"Some time later"

jueves, 10 de julio de 2008

El arte de la felicidad

Estos días en los que gozo de tanto tiempo libre voy a dedicarme, entre otras cosas, a hacer un balance de este curso e irlo cerrando por partes. Como tengo la suerte de que mis devaneos lectores me acompañan en el filo de mis pensamientos, aprovecharé, para mi reflexión de hoy, los estímulos que me brinda mi lectura presente, El arte de la felicidad (Conversaciones con Dalai Lama).

El libro parte de la siguiente constatación: la sociedad occidental nos hace creer que la vida es demasiado complicada. Ser feliz supone un horizonte de deseo imposible, fugitiva fuente de oro a la que basta acercarnos para que se aleje más y más. Siempre deseamos más dinero para comprar tecnología mejor, ropa más moderna, casas y coches cada vez más confortables, viajes cada vez más lejanos; no estamos tranquilos sin no ascendemos en jerarquía o reconocimiento, si no logramos de vez en cuando algún éxito objetivo que nos haga sentir más estimables. Comparamos continuamente nuestra valía material e intelectual: hay que decorar la casa mejor que tus primos; hay que ganar más que tu cuñado, saber más idiomas que tu mejor amiga, estar más en forma que tu novio, tener más cultura que tus vecinos; incluso comparamos mezquinamente nuestra vida afectiva: nuestra pareja tiene que ser más detallista que ninguna, nuestra madre, la más comprensiva, nuestro padre, el más interesante, nuestros amigos nos tienen que ayudar tanto o más que nosotros a ellos; lo mismo sucede en el mundo educativo: hay que demostrar más eficiencia que nadie, preparar unas clases impecables por si alguien nos inspecciona, enseñar el máximo de contenidos, ganarse la mejor reputación posible (si es posible, ser mejor que el compañero de al lado)…
¿Algo de todo esto importa, algo nos hace realmente felices? ¿Alguien nos ha obligado bajo amenaza de muerte a seguir esta carrera implacable donde nada de lo que hagamos será nunca bastante?

(Entradas de datos guardadas)
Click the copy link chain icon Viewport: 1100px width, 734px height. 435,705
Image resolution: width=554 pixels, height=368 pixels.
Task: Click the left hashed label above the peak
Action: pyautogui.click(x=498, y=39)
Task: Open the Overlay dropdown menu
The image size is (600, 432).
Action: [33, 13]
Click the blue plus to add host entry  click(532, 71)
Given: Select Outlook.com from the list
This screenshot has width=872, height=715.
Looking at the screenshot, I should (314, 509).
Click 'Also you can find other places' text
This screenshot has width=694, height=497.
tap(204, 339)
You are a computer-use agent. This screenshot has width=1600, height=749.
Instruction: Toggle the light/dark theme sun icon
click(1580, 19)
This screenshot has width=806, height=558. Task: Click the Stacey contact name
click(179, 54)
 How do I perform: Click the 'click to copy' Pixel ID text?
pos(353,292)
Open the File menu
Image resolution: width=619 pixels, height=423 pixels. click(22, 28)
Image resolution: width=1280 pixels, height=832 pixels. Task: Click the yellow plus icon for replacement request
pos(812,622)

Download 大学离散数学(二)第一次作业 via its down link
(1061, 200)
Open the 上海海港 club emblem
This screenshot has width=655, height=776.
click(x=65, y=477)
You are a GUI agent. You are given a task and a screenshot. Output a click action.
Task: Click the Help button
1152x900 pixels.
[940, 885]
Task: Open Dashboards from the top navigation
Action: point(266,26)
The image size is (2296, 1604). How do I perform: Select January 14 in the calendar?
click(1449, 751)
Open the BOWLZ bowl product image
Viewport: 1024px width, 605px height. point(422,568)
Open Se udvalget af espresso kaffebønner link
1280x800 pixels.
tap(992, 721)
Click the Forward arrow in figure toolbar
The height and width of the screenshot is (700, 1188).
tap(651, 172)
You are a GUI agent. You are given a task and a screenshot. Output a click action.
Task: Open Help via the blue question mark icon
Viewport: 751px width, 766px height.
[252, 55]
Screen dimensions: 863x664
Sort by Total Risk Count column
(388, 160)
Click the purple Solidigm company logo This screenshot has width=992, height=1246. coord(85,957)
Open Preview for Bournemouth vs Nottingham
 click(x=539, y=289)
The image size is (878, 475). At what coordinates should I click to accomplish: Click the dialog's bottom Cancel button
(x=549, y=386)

* Descripción de la tarea:
Continúa la entrada de blog sobre el libro El arte de la felicidad a partir de la pregunta final, la que termina en «nunca bastante?».

* Respuesta:
Tal y como advierte el Dalai Lama, cuando la vida se hace demasiado complicada, basta detenerse, pausar los latidos del corazón y preguntarse cuál es el propósito de la vida. Y tal vez la respuesta nos devolverá a los cauces de la sencillez: pues no puede ser otro que encontrar la felicidad. Y esta felicidad no puede depender de nada material ni de la salud ni de as facultades, ni siquiera de las circunstancias.
Su razonamiento es de una lógica aplastante: hay que descubrir qué nos hace felices, y potenciarlo, y qué no, y disminuirlo todo lo posible. Para el Dalai Lama, el arte de la felicidad se resume en aceptar la existencia tal cual es, en valorar quiénes somos y lo que tenemos para ir desarrollando nuestras potencialidades reales con la disciplina de la mente, y en ser compasivo y afectuoso hacia el prójimo.
Cualquier lector de estas líneas podría decir: “Pues qué listo, eso es obvio.” ¡Exacto! ¿Cómo puede ser que nos cueste tanto llevar a la práctica algo tan elemental?
No es baladí la reflexión que propicia el Dalai Lama: cada instante puede ser precioso si valoramos la existencia humana como un camino hacia la felicidad (o la autorrealización, llámese como se quiera ese estado de bienestar con uno mismo). Cada interacción con otra persona puede ser única si creemos en la bondad innata del ser humano, en su inclinación natural hacia la compasión y la amabilidad. Esto último él lo expresa en términos radicales: se ha demostrado que las personas que cultivan una buena relación con su entorno y se muestran amables y tolerantes en general alcanzan más fácilmente el optimismo (pues se sienten útiles, y además su actitud genera una confianza que les es devuelta) y, por añadidura, suelen caer con menos facilidad en la enfermedad y suelen vivir una existencia más larga y feliz. Da incluso un dato sorprendente: se ha demostrado que las personas muy focalizadas en sí mismas tienen mayor riesgo de padecer una enfermedad coronaria que aquellas con una vida más sociable y altruista; y puede ser un factor de riesgo más importante incluso que la dieta y otros condicionantes físicos.
¿Por qué nos olvidamos tan a menudo de estas enseñanzas básicas si están a nuestro alcance, y, por añadidura, pueden hacernos felices?

1 comentario:

Anónimo dijo...

¡Te felicito! Desde luego tienes motivos para sentirte satisfecha y motivada. Es una gran habilidad (no muy común) saber transmitir a otras personas fe en sí mismas, saber acompañarlas en su proceso, estando presentes, dando confianza; es un estímulo muy poderoso. Bravo.